> [Written task]:
Can you copy every line of the records below word for word, leaving the pictures out?
════════
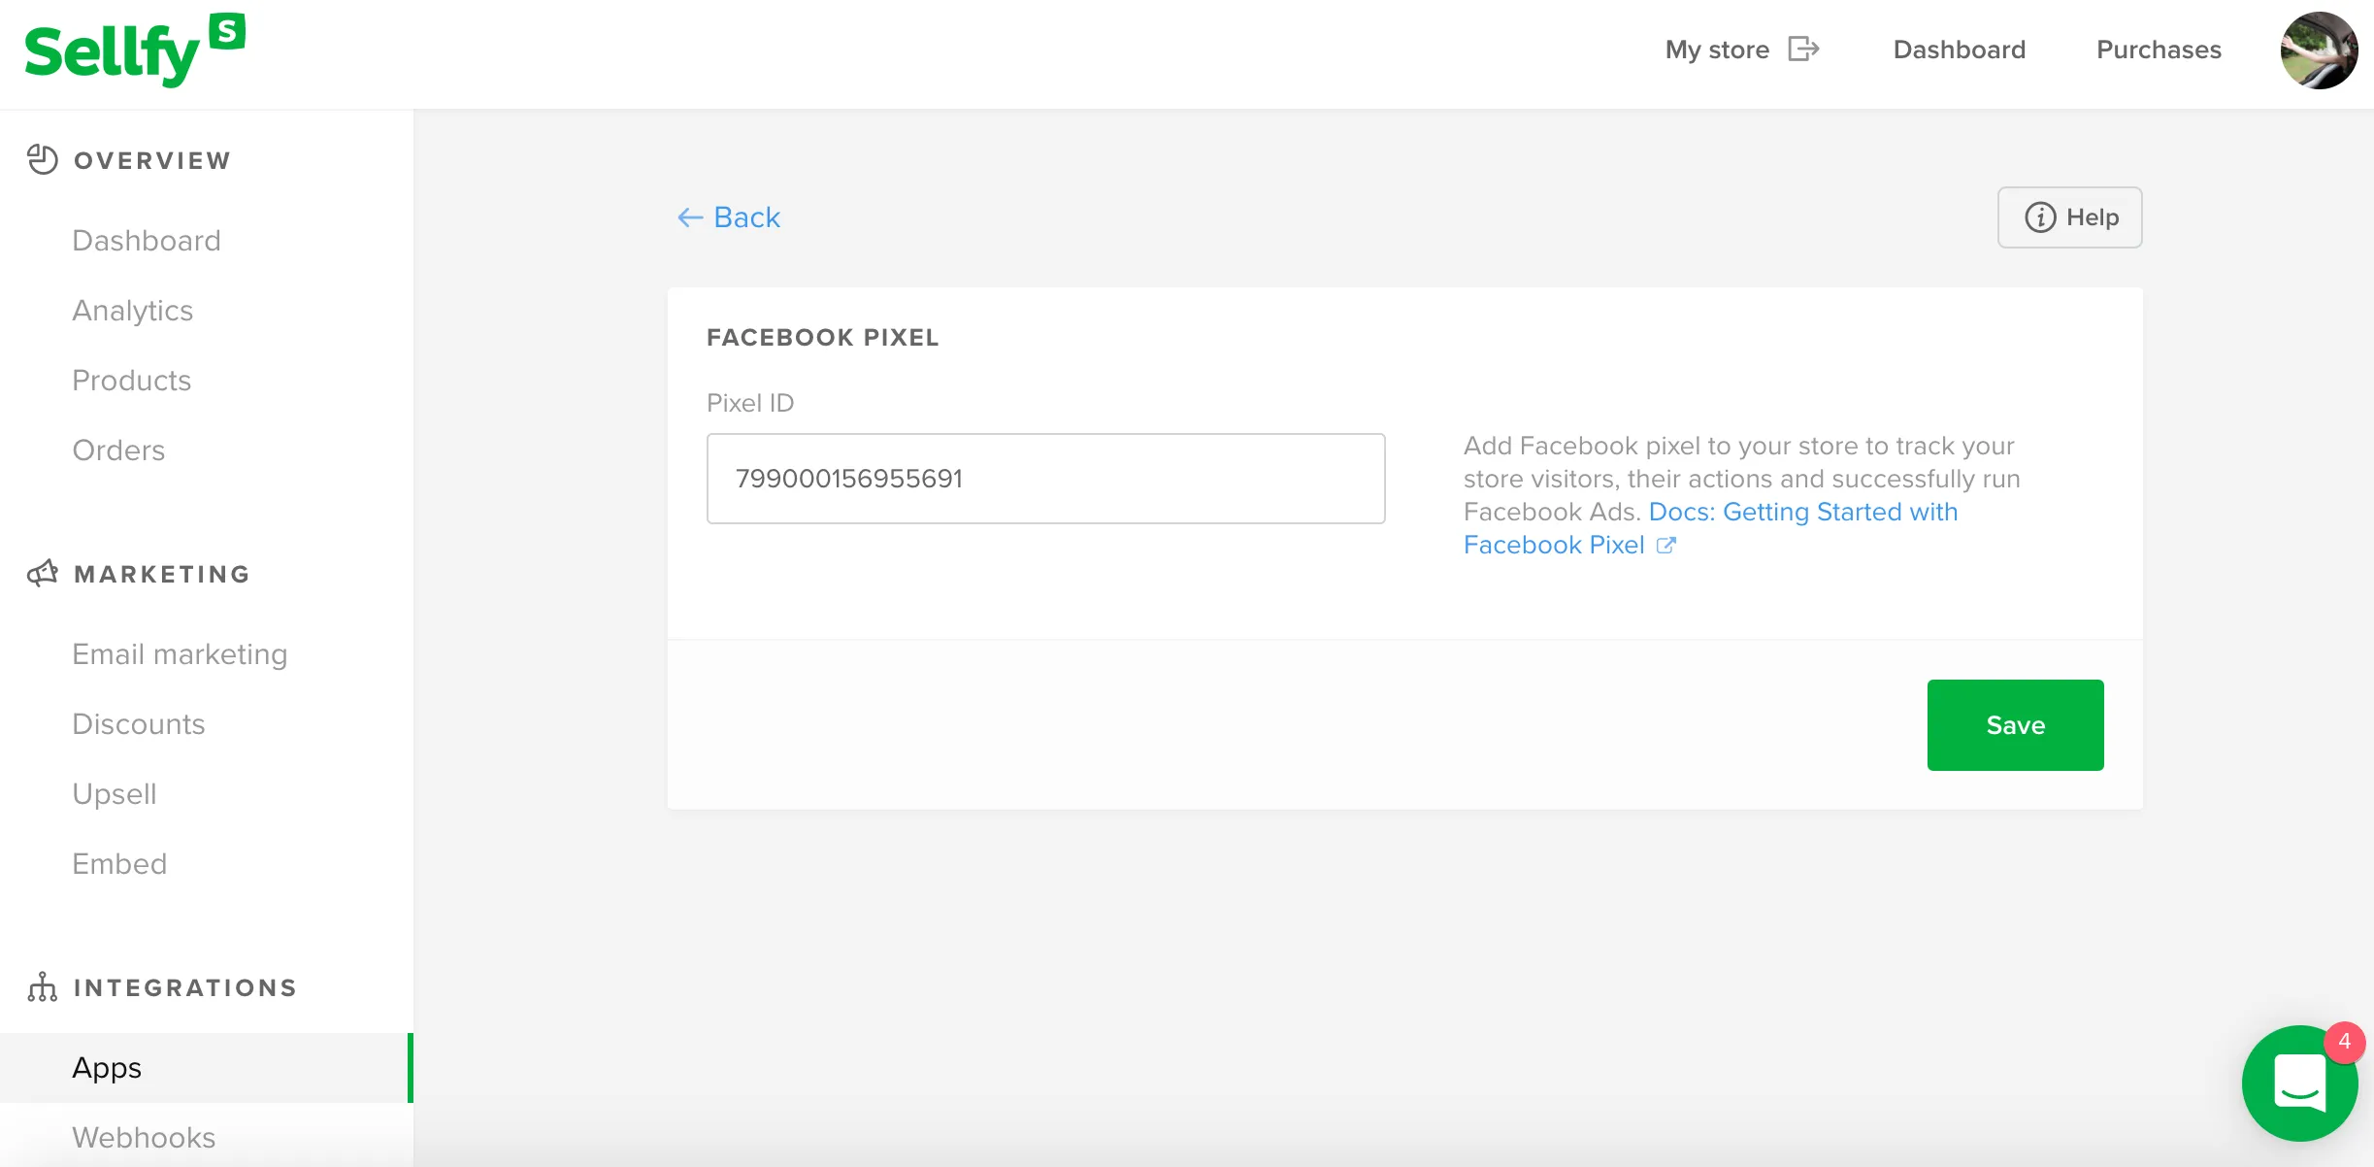Viewport: 2374px width, 1167px height.
Task: Click the Marketing megaphone icon
Action: point(43,573)
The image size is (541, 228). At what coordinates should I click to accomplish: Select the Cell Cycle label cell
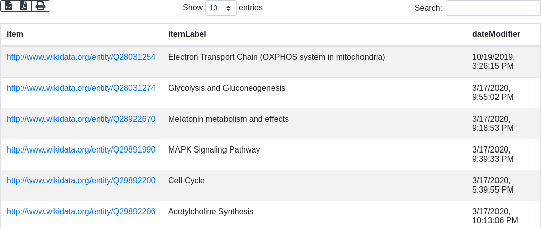tap(313, 185)
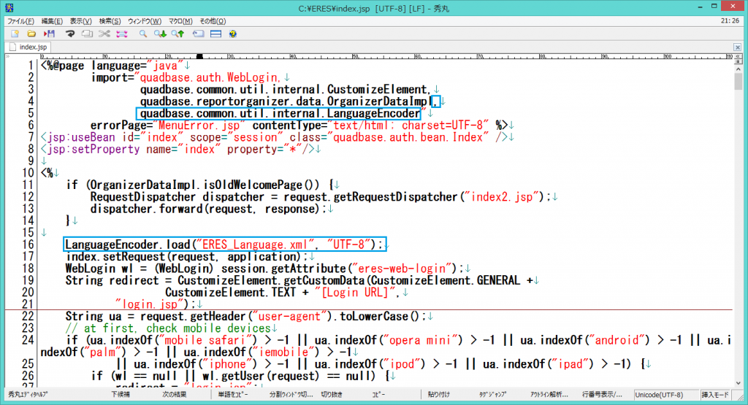Select the index.jsp document tab
This screenshot has width=748, height=405.
tap(33, 47)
════════
> [Complete response]:
Viewport: 2374px width, 1167px height.
Task: Click the Marketing megaphone icon
Action: point(43,573)
The image size is (541, 228). At what coordinates should I click to accomplish: Select the Cell Cycle label cell
tap(313, 185)
Select the index.jsp document tab
This screenshot has width=748, height=405.
tap(33, 47)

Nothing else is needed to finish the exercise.